§ **Textauszug**
# # # #
Zu den aussterbenden Zwischen­mahlzeiten gehört zweifellos der Znüni, da die meisten von uns nicht mehr um sechs Uhr in der Früh am Fliessband stehen – der Kalorien­verbrauch im Grossraum­büro hält sich in gewissen Grenzen. Gelegentlich sieht man im öffentlichen Raum oder auf Baustellen noch Hand­werker an Sandwiches nagen. Auch der Zvieri ist, wenn überhaupt, eine derart schnelle Angelegenheit, dass er kaum erwähnt gehört. Der Mitternachts­snack hingegen beschränkt sich für jüngere Leute auf den Besuch eines Kebab­standes in der Ausgeh­meile. Etwas gereiftere Individuen sorgen etwa an Hochzeits­feiern für Gulasch­suppen oder Wienerli, um dem ansteigenden Alkohol­pegel der Gäste etwas Deftiges entgegenzusetzen.

Die edelste Art des Zvieri ist der High Tea oder Afternoon Tea. Zu einem Kännchen Tee aus erlesenen Blättern werden dann Gurken­sandwiches, scones mit clotted cream und Erdbeer­konfitüre sowie Gebäck gereicht. Ein solcher Tee ist schon per se eine sehr entspannende Angelegenheit; ein, zwei Gläser Champagner tragen noch zusätzlich dazu bei.

Von den Frühstücks­gewohnheiten eines Balten

Von all den hier erwähnten Gelegenheiten zur Nahrungs­aufnahme hasse ich das Frühstück am meisten – mit Abstand. Seine zwanghafte Überhöhung zur «wichtigsten Mahlzeit» des Tages ist gerade in Zeiten wachsender Popularität von Intervall­diäten einfach nur lachhaft. Es gibt viele Dinge, die ich nach dem Aufstehen gerne tue, etwa die Republik lesen oder die Nachrichten auf Radio France hören. Aber mir den Bauch vollschlagen gehört definitiv nicht dazu.

Die schlimmste Variante des Frühstücks ist der Brunch. Ein Brunch vernichtet einen ganzen Tag. Man geht nach viel zu vielen Stunden heim und mag überhaupt nichts mehr anstellen. Und dann hat man ausgerechnet während des «Tatorts» plötzlich wieder Hunger.
# # # #
§ **Deine Aufgabe**
Schreib den Textauszug über Mahlzeiten von „Von all den“ bis „plötzlich wieder Hunger.“ noch einmal ab und benenne dabei „Brunch“ in „Sonntagsbrunch“ um.
# # # #
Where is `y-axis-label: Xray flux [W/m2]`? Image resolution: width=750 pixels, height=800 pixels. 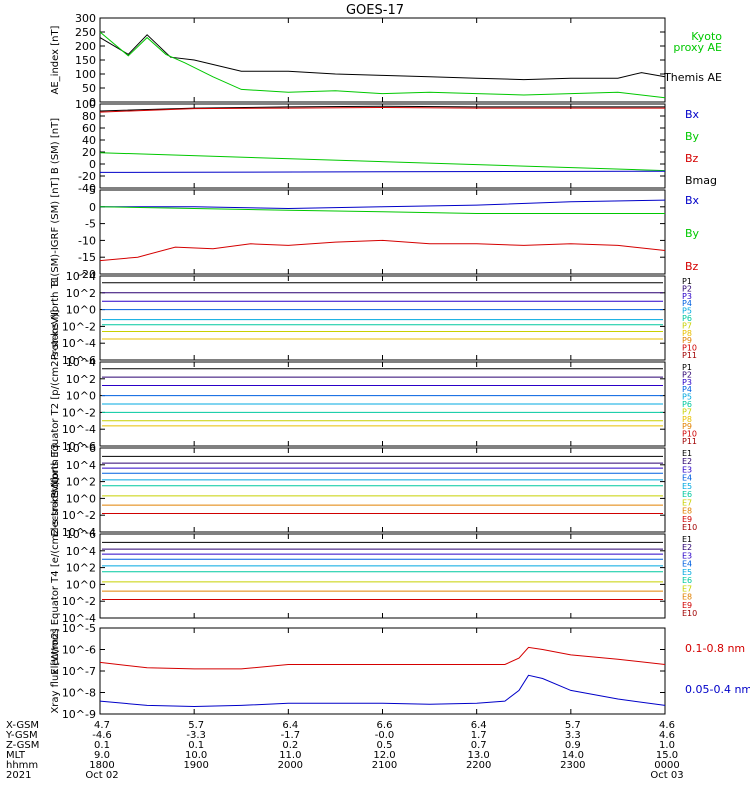
y-axis-label: Xray flux [W/m2] is located at coordinates (56, 670).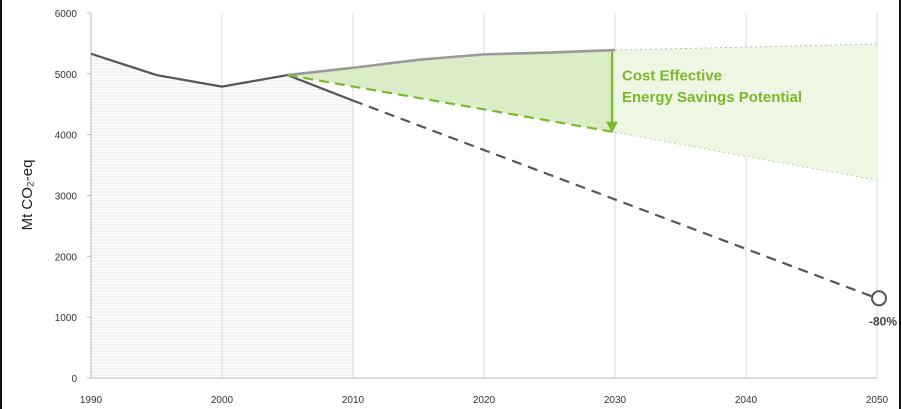 The height and width of the screenshot is (409, 901). What do you see at coordinates (879, 298) in the screenshot?
I see `target-circle` at bounding box center [879, 298].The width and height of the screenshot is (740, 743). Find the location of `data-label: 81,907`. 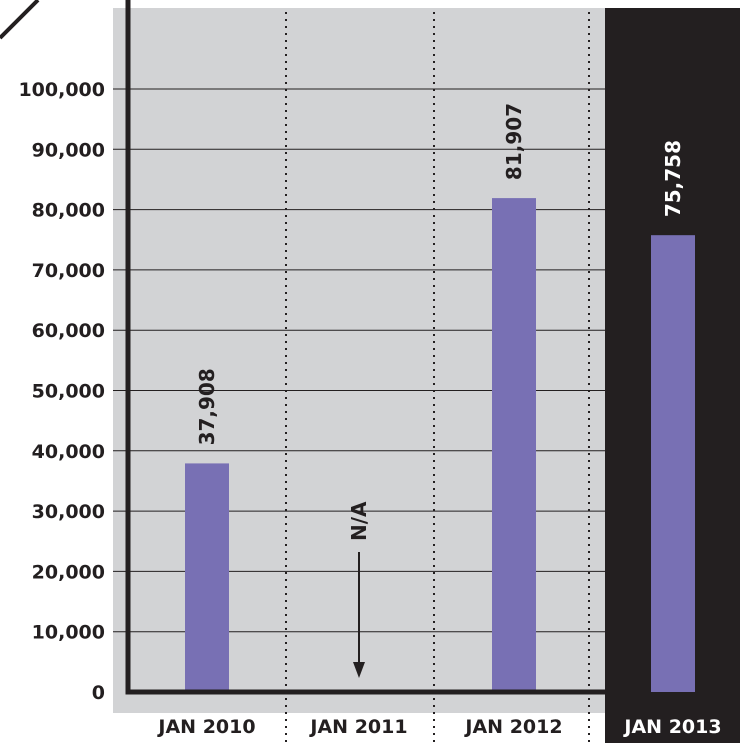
# # # #
§ **Ergebnis**
Von all den hier erwähnten Gelegenheiten zur Nahrungs­aufnahme hasse ich das Frühstück am meisten – mit Abstand. Seine zwanghafte Überhöhung zur «wichtigsten Mahlzeit» des Tages ist gerade in Zeiten wachsender Popularität von Intervall­diäten einfach nur lachhaft. Es gibt viele Dinge, die ich nach dem Aufstehen gerne tue, etwa die Republik lesen oder die Nachrichten auf Radio France hören. Aber mir den Bauch vollschlagen gehört definitiv nicht dazu.

Die schlimmste Variante des Frühstücks ist der Sonntagsbrunch. Ein Sonntagsbrunch vernichtet einen ganzen Tag. Man geht nach viel zu vielen Stunden heim und mag überhaupt nichts mehr anstellen. Und dann hat man ausgerechnet während des «Tatorts» plötzlich wieder Hunger.